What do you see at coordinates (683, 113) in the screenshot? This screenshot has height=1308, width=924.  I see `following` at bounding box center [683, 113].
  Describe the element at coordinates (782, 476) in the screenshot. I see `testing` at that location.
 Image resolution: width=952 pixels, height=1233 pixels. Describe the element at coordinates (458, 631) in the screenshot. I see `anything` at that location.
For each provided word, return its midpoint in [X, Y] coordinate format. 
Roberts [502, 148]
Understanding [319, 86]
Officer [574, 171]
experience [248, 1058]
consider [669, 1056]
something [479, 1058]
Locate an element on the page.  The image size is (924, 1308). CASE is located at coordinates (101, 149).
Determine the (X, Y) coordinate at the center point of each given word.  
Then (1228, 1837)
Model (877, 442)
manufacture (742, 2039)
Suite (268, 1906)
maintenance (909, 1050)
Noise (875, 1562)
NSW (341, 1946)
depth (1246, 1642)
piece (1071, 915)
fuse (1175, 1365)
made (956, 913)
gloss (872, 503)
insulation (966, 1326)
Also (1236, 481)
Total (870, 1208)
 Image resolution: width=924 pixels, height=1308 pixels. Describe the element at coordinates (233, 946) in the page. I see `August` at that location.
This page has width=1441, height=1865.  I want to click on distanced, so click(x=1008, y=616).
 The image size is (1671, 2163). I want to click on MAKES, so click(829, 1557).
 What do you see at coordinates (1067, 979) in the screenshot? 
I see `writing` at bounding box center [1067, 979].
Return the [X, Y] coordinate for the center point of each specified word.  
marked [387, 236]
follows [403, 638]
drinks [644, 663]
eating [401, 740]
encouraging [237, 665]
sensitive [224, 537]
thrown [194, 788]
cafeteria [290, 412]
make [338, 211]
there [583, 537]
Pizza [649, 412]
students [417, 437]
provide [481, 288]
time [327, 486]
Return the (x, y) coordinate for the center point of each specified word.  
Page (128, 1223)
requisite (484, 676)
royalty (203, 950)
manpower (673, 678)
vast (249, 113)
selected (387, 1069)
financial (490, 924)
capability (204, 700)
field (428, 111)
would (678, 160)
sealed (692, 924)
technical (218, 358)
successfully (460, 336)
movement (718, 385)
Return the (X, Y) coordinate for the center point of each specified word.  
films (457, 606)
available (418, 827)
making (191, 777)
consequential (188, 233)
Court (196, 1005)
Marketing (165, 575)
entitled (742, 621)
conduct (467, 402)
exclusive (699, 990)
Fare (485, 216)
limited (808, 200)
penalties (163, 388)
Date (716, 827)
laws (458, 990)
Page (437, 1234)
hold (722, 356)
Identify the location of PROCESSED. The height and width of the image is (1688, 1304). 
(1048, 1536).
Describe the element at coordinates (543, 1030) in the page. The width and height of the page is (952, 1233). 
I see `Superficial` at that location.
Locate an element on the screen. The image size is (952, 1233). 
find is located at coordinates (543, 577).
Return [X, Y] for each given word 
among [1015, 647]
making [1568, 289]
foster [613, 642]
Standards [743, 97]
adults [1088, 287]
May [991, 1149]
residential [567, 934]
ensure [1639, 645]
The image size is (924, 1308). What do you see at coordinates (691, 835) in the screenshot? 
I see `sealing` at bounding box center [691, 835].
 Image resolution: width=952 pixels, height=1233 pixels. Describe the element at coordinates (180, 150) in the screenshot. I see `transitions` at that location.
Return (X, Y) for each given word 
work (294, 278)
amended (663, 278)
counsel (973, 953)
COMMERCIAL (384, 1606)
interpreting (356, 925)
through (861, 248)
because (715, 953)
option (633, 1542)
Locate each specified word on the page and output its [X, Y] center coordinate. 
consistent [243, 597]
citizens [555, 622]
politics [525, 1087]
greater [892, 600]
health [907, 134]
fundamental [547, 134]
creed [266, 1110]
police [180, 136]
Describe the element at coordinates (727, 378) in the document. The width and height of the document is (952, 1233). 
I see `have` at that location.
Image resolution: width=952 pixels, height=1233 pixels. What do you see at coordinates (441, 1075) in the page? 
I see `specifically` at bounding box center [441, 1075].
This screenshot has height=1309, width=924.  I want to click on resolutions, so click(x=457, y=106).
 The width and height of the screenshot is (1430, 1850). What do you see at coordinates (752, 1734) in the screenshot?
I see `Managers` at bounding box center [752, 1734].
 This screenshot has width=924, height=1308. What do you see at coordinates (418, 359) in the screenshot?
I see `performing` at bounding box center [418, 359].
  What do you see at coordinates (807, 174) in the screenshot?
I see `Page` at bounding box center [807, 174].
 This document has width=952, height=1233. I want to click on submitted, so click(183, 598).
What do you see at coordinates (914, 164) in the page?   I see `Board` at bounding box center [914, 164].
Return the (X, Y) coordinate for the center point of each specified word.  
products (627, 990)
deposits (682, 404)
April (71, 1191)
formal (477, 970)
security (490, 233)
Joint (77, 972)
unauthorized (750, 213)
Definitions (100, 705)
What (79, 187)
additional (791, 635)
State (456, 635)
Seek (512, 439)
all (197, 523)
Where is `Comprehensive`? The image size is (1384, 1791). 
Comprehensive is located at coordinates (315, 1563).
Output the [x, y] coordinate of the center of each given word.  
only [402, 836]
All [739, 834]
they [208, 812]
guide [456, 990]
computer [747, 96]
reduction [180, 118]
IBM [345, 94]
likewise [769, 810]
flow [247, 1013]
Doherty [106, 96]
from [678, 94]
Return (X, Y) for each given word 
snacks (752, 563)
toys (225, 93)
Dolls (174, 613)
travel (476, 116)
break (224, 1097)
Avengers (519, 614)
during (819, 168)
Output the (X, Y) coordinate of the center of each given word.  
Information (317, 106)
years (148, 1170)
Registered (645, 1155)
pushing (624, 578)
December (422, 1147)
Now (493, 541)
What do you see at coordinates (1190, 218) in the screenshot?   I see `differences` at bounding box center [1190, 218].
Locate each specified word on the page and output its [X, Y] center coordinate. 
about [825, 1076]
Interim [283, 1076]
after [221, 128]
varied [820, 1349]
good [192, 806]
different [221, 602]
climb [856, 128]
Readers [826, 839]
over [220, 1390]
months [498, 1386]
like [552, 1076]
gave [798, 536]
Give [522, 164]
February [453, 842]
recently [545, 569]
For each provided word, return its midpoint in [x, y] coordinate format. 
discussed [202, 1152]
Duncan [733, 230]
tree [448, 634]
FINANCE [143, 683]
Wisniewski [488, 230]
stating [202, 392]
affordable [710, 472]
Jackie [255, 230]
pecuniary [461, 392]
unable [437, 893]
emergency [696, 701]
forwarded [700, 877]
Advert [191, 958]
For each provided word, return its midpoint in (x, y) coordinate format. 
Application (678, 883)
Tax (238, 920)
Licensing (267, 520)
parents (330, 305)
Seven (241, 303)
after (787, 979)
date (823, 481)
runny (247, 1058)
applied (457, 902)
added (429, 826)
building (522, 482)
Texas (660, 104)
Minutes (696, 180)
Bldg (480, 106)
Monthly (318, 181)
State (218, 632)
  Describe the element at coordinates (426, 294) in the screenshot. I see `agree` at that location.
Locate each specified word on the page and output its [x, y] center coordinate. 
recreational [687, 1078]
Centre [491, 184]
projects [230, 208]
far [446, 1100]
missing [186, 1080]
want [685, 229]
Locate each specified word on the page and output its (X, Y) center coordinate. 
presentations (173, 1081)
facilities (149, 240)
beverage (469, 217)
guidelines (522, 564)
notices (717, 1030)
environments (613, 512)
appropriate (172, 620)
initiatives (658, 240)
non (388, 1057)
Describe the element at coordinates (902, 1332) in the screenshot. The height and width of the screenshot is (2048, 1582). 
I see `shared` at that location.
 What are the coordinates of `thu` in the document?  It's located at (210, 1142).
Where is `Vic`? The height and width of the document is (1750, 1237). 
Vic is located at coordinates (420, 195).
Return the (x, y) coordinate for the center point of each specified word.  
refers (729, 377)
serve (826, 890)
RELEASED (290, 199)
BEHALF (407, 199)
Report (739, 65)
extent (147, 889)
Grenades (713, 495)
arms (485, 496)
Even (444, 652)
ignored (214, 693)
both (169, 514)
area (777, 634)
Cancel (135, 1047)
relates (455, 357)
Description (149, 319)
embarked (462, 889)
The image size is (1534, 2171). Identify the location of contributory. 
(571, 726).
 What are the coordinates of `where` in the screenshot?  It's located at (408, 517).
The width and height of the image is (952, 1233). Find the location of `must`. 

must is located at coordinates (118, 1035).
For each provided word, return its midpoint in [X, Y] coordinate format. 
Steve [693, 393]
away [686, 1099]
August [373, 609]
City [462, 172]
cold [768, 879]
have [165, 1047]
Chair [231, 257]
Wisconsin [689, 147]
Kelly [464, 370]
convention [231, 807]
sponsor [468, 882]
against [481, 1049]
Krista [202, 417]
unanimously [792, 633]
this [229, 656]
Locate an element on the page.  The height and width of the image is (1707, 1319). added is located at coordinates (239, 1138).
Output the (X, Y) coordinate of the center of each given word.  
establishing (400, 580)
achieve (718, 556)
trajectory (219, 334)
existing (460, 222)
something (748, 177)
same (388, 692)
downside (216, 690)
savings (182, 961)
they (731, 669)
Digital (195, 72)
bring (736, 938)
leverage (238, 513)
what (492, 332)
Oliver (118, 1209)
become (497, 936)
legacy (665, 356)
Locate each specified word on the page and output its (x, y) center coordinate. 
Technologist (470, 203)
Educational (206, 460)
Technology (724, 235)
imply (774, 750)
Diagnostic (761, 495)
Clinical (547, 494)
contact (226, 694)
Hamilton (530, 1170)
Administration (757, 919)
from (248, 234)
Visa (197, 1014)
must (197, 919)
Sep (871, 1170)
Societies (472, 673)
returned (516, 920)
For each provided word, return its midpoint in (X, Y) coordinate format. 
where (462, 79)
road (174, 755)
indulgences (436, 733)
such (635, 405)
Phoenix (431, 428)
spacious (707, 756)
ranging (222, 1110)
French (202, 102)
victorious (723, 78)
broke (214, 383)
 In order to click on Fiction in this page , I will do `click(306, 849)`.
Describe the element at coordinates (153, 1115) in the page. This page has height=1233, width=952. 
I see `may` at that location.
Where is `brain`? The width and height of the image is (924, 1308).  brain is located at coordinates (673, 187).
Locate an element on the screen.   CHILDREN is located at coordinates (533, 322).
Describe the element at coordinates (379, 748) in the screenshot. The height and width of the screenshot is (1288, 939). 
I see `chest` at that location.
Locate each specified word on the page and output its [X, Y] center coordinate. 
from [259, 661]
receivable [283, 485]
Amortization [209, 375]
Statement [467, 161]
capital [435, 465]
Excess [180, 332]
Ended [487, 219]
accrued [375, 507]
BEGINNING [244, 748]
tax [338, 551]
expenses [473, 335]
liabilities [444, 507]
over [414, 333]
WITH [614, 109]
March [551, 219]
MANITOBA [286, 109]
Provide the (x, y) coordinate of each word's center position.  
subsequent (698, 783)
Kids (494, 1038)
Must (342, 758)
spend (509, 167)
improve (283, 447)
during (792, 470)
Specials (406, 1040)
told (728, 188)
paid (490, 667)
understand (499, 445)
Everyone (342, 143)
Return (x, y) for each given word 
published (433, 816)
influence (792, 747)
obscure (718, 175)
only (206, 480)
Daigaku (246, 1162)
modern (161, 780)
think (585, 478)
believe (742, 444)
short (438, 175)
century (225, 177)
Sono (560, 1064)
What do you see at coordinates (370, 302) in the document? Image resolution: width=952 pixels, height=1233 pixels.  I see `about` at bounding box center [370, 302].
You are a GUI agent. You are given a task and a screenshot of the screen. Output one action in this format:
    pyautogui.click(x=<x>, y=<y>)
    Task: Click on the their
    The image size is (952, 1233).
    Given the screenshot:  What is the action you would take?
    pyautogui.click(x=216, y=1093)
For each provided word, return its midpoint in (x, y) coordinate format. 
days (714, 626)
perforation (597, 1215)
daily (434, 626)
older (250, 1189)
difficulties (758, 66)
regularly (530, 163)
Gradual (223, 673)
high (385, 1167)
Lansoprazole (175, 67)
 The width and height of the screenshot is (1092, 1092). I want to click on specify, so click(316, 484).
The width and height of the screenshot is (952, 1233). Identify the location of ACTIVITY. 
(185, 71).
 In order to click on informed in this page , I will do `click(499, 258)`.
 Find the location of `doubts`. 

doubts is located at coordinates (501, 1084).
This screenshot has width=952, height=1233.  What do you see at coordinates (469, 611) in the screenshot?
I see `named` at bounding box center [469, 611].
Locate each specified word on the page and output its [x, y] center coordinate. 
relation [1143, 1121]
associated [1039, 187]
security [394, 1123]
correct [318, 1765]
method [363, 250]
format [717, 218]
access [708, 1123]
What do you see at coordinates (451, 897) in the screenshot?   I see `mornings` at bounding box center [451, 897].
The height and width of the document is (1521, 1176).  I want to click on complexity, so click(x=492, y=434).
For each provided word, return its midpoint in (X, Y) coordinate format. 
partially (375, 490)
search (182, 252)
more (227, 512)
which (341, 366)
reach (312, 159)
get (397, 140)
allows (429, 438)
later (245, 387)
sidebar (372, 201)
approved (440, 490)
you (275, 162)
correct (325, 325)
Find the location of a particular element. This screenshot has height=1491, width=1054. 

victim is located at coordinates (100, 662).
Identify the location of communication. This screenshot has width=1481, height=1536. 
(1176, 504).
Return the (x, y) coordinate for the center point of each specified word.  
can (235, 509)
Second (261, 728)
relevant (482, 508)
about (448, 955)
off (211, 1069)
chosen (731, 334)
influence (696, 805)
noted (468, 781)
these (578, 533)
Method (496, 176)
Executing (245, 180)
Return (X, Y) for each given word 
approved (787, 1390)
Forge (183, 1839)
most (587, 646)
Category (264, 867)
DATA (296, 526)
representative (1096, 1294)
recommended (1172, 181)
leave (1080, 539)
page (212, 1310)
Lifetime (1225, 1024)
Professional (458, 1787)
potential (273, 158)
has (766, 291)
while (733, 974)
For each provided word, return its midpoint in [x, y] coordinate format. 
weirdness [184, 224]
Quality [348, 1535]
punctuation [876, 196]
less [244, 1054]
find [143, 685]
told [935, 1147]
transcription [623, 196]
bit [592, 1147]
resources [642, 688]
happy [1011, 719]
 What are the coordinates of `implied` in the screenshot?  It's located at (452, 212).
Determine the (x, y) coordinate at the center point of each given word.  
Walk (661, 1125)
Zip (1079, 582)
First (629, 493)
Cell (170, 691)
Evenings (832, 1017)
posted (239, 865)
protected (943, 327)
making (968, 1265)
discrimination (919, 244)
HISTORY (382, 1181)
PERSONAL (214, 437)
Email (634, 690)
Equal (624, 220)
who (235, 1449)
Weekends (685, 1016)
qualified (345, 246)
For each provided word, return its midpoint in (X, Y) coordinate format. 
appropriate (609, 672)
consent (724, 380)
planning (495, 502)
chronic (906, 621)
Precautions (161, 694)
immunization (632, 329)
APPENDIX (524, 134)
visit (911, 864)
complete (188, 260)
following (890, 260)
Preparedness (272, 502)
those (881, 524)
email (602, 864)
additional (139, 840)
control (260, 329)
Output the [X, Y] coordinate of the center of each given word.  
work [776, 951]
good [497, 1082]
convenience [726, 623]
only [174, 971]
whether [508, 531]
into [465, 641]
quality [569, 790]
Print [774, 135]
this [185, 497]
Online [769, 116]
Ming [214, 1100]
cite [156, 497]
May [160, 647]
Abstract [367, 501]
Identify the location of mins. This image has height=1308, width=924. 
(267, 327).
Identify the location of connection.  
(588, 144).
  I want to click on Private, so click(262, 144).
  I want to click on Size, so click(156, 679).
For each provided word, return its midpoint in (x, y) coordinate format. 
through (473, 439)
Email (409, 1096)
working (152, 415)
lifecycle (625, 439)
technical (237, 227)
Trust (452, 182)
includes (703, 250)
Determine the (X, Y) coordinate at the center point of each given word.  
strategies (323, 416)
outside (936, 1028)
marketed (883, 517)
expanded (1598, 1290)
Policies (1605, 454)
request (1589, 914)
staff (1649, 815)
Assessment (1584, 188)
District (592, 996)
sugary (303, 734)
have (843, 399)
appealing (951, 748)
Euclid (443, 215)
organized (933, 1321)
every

Work instructions: From the listing, copy the lines word for word, starting at the line that contains "format [717, 218]" and ending at the line that contains "chosen (731, 334)", with both of those lines included.

Worked solution:
format [717, 218]
access [708, 1123]
What do you see at coordinates (451, 897) in the screenshot?   I see `mornings` at bounding box center [451, 897].
The height and width of the document is (1521, 1176).  I want to click on complexity, so click(x=492, y=434).
For each provided word, return its midpoint in (X, Y) coordinate format. 
partially (375, 490)
search (182, 252)
more (227, 512)
which (341, 366)
reach (312, 159)
get (397, 140)
allows (429, 438)
later (245, 387)
sidebar (372, 201)
approved (440, 490)
you (275, 162)
correct (325, 325)
Find the location of a particular element. This screenshot has height=1491, width=1054. 

victim is located at coordinates (100, 662).
Identify the location of communication. This screenshot has width=1481, height=1536. 
(1176, 504).
Return the (x, y) coordinate for the center point of each specified word.  
can (235, 509)
Second (261, 728)
relevant (482, 508)
about (448, 955)
off (211, 1069)
chosen (731, 334)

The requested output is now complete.